Explain how a sweepback wing affects Mcrit? (4)
- As air flows over an aerofoil along its chord, it increases sonic and the aircraft’s Mach number reaches Mcrit.
- The chord wise speed of a a straight wing is greater than a sweepback wing if their free stream speeds are the same..
- When their chord wise air speed reaches sonic, the Vfs of straight wing is smaller than that of a sweepback wing.
- Thus a sweepback wing can increase its Mcrit.
How do vortex generators affect Mcrit? (4)
- When airflow passes vortex generators, microscopic energetic vortices are produced over the surface of the aerofoil.
- These vortices delay the formation of a shockwave, and delay the separation of the turbulent wake behind the normal shockwave if a normal shockwave has formed.
- So the aerodynamic difficulties caused by the normal shockwave on the aerofoil would be weakened and delayed.
- Thus, vortex generators on the upper surface can result in the aircraft travelling faster, therefore INCREASING MCRIT.
What are the main difficulties caused by a shockwave forming on an aerofoil travelling at transonic speed?
- Significant increase in drag.
- Decrease in lift by affected aerofoils.
- Shock stall.
Describe the characteristics low thickness to chord ratio transonic aerofoil? (5)
- Thin design of wings used for high speed flight.
- Cross sectional area of airflow path over an aerofoil increases gently if its t/c ratio is low.
- Thin aerofoil = high Mcrit.
- For the same design, the cross-section area of airflow path over an aerofoil decreases gently as well after it passes the most cambered location.

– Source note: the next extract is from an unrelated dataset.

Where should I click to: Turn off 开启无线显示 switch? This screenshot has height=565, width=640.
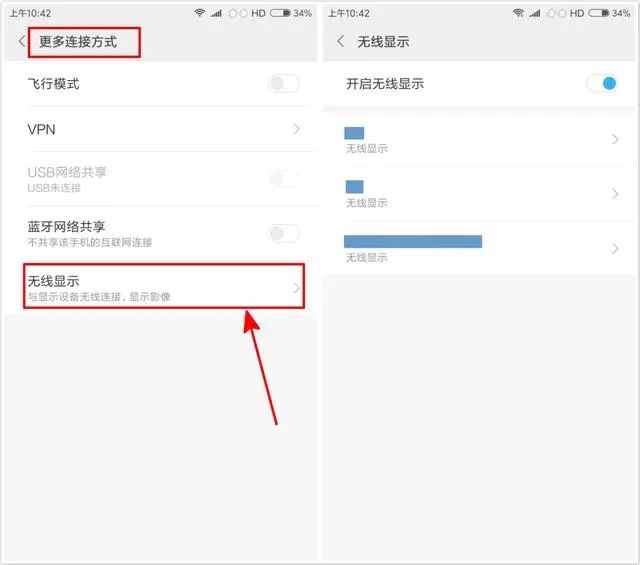coord(602,84)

- Therefore, the airflow speed over a thin aerofoil increases gently and smoothly, while the pressure over the aerofoil decreases slowly, thus delaying the formation of shockwaves.
What are the effects of a strong shockwave with regards to a low t/c ratio? (4) What advantage does a low t/c ratio provide?
- Produces high shock drag; the turbulent wake behind the shockwave is more unstable;
- Mach buffet and shock stall can also occur easily with a strong shockwave.
- Therefore, a wing with a low t/c ratio experiences low shock drag and a higher Mcdr.
- Since the Mach number over the thin wing doesn’t increase quickly, the turbulent wake behind the shockwaves will be less violent, so the aircraft travels at high speed with better stability.
What happens to the buffet margin regarding t/c ratio?
It is possible that the buffet margin of an aircraft with thin wings greater than that with thick wings.
What happens to the lift and lift coefficient of an aircraft with a low t/c ratio?
- Pressure decreases slowly over a thin wing, therefore less lift compared to a thick wing, especially at low air speeds, i.e. less lift at low airspeeds (lack of ‘circulation’ when using circulation theory of lift)
- CL of thin aerofoil is low.
What is the supercritical aerofoil designed for?
Supercritical section to reduce shock drag, and to delay shock stall.